__What needs to be done__. Your output should be exactly the lines from the one containing "The width and" through the final line of the following data, please, with no pictures.

##### Extracted information #####

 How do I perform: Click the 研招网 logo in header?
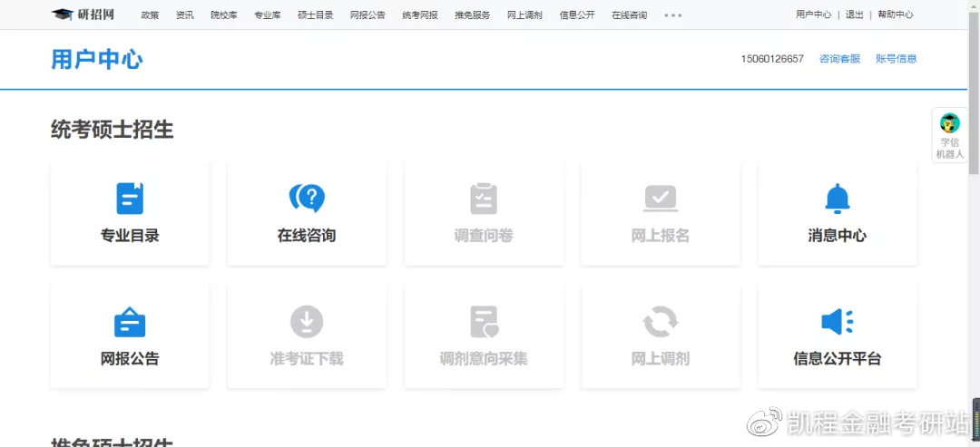(x=83, y=15)
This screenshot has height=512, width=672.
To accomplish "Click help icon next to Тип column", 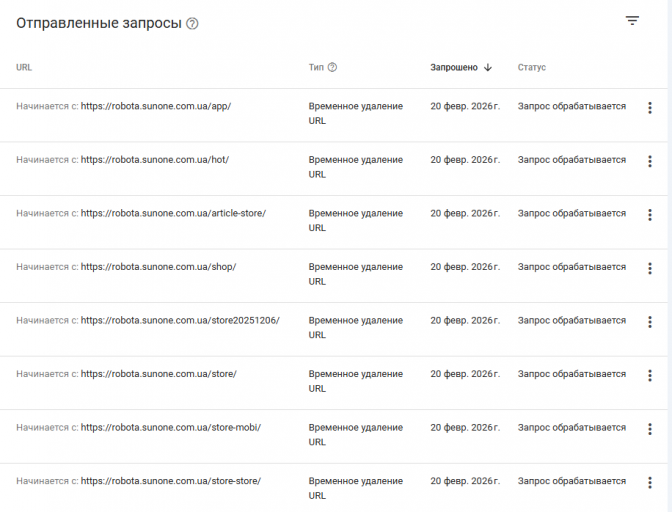I will point(332,68).
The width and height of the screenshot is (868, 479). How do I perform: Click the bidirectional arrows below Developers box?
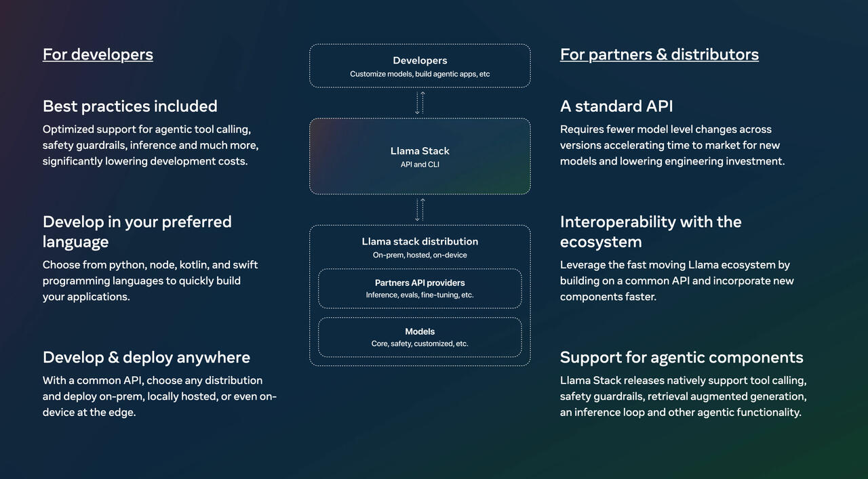click(x=420, y=103)
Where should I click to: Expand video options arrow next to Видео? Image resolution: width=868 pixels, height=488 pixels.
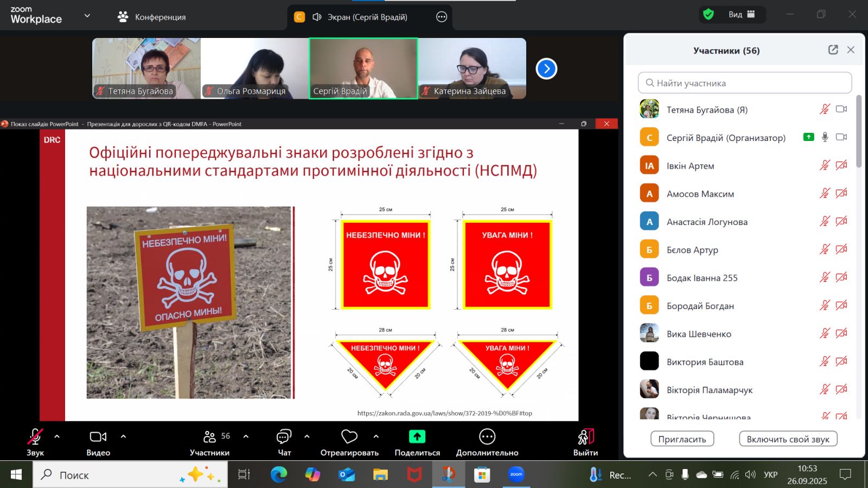click(x=123, y=436)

#####

__Result for this task__.
The width and height of the screenshot is (868, 479). How do I perform: Click the bidirectional arrows below Developers box?
click(x=420, y=103)
Where should I click to: Expand video options arrow next to Видео? Image resolution: width=868 pixels, height=488 pixels.
click(x=123, y=436)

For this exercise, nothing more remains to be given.